こわくないどころか、俺は二度目の人生で初めてと言ってもいいくらいに、楽しかった。
手すりの向こうで、明彦がぴょんぴょんと跳ねていた。
「せりなおねえちゃん、すごい! すごいよ!」
「あきひこくん、みてて!」
「みてる! ずっとみてるよ!」
「すごーい! てんしさん、すごーい!!」
明彦の声は、薄まった世界のなかでも、まっすぐに俺の耳へ届いた。
今日会ったばかりのひかりちゃんも、長年の友達みたいに喜んで声を上げていた。
俺はその声たちに向かって、もう一度、とん、と氷を蹴った。
銀色の髪が、白いリンクの上で、ふわりと流れていくのが分かった。
ピアノも、跳び箱も、潜水も、ぜんぶ楽しかった。
でもそれは半分、明彦のためだったり、両親が用意してくれたものだったりした。
——氷だけは、ちがう。
これはたぶん俺が、俺自身のために、欲しいと思ったものだ。
二度目の人生で初めて、そう思えたものだった。
帰りの車のなかで、母さんはずっと鼻をすすっていた。
「ママ、ないてるの?」
「……ないてないわよ。ちょっと、目にゴミが入っただけ」
「ふふ、ままうそつき」
運転席の愛奈が、くすりと笑った。
バックミラー越しに、その視線がほんの一瞬だけ俺と合った。
愛奈は何も言わずに、ただやわらかく目を細めた。
その目が何を見ているのか、俺はたぶん知っている。
でもそれは、今は口にしないでおく。
隣では明彦が見えないスケート靴で、足をしゃっしゃっと動かして遊んでいた。
「せりなおねえちゃん、またいこうね、こおり」
「うん。

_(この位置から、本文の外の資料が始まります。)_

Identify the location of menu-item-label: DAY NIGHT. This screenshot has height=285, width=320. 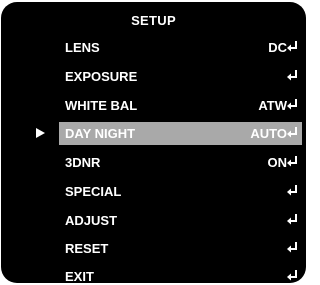
(100, 134).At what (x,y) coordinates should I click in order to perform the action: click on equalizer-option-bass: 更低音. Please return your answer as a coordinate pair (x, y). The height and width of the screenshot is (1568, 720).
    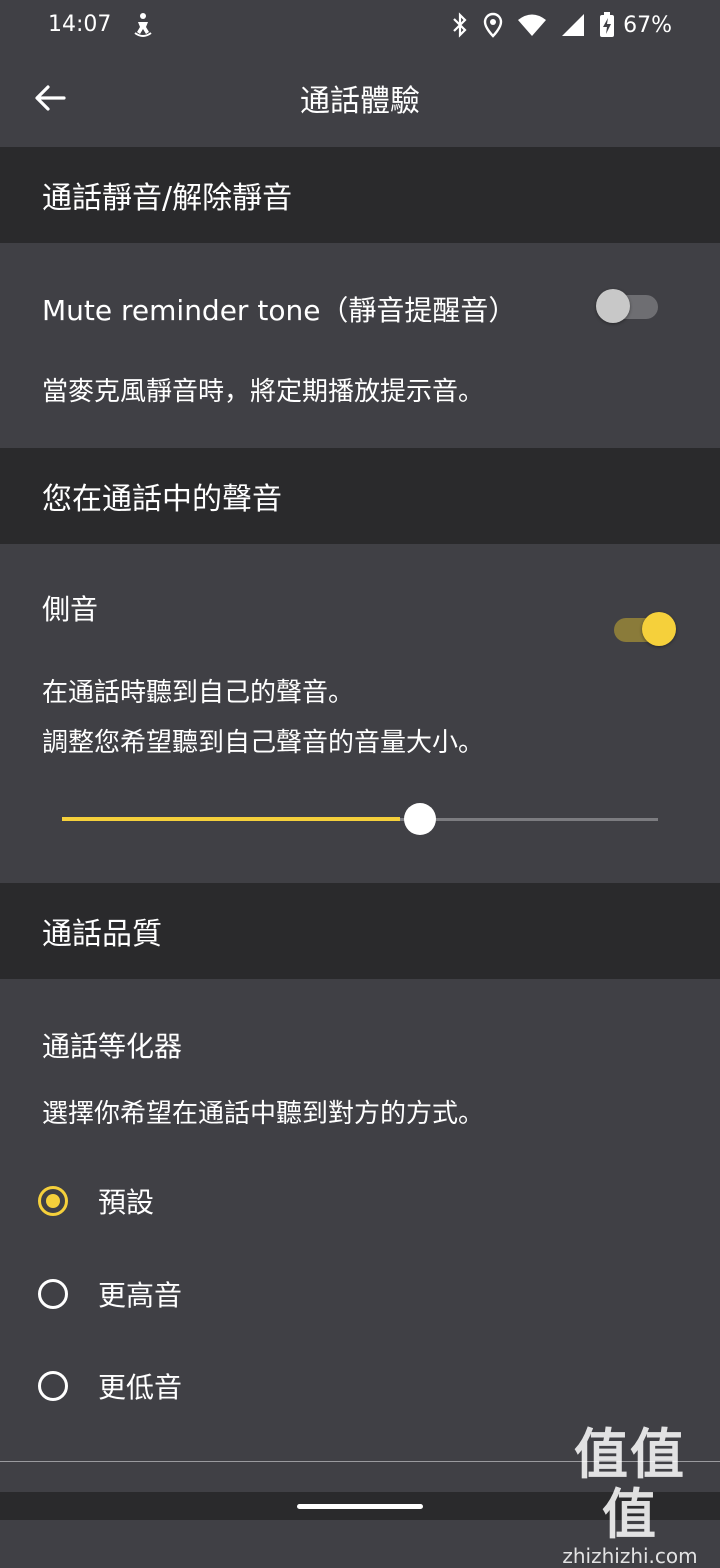
    Looking at the image, I should click on (360, 1386).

またいこう」
俺は、窓の外の鉛色の空を見上げた。
来たときは重たく見えたその空が、帰り道ではなぜだか、少しだけ明るく見えた。
二〇一三年、二月。
銀の天使と呼ばれた女の子が、初めて自分のために「欲しい」と思ったものに、氷の上で出会った日だった。
5/23追記:13話まで通しで読み直したところ、腑に落ちない点がいくつかありましたので修正しております
投稿時に見落としがあり失礼いたしました。